[Collected data entries]
Content starts

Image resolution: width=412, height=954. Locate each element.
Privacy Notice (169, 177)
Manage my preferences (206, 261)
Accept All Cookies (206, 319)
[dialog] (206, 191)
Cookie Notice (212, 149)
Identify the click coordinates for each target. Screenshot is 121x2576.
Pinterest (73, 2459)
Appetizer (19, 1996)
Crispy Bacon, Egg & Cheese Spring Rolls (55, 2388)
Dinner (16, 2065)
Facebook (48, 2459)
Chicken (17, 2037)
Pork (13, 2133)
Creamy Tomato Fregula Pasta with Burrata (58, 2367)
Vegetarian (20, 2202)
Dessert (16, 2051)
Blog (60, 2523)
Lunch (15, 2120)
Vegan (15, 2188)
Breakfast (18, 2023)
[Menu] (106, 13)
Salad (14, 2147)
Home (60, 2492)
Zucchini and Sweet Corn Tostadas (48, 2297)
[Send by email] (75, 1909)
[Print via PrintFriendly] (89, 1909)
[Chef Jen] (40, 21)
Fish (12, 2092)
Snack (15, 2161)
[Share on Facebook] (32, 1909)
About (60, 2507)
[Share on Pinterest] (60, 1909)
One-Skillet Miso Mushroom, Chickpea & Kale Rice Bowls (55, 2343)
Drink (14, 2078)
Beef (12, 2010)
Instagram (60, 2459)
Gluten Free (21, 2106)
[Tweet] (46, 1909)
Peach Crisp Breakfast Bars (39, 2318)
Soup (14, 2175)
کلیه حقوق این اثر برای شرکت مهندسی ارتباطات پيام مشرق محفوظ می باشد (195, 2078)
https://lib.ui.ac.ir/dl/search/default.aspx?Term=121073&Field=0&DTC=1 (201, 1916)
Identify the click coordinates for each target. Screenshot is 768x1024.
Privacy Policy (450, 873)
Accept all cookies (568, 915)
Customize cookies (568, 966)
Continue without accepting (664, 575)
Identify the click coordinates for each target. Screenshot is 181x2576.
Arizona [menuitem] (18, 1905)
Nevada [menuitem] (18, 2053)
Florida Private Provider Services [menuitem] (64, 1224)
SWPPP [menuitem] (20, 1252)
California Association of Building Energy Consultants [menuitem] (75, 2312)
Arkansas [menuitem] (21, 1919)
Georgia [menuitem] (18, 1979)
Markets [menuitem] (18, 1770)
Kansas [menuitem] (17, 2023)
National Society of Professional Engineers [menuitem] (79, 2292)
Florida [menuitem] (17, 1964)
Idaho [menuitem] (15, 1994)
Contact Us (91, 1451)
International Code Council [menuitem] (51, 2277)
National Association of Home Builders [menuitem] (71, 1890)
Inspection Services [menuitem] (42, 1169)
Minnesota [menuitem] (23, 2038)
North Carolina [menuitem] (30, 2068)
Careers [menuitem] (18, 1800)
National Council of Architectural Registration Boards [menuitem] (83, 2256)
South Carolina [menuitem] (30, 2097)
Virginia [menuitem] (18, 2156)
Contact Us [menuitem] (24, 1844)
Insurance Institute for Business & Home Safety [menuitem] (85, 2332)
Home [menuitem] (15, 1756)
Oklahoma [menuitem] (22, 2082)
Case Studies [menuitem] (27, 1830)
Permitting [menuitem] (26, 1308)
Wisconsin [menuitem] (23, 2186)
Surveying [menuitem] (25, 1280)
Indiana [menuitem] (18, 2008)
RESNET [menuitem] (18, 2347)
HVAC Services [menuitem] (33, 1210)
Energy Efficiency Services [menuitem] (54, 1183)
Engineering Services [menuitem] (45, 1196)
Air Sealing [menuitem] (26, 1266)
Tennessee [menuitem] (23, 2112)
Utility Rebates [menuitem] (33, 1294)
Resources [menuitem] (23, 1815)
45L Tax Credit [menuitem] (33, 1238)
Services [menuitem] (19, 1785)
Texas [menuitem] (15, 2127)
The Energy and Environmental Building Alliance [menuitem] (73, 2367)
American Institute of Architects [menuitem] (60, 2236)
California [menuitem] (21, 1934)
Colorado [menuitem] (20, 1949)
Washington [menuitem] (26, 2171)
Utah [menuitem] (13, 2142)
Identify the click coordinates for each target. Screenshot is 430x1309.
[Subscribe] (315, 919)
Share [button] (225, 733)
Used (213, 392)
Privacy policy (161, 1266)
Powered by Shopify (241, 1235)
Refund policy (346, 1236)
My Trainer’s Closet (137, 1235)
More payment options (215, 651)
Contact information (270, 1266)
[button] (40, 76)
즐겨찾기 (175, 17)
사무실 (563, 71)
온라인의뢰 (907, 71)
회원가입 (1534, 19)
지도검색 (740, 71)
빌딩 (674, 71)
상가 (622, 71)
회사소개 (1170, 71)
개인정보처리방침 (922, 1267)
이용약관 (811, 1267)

Content ends

WORK ORDER:
Looking at the data, how many lines hold the string "Building"? Reply with the number alone.

COMPLETED EXERCISE:
2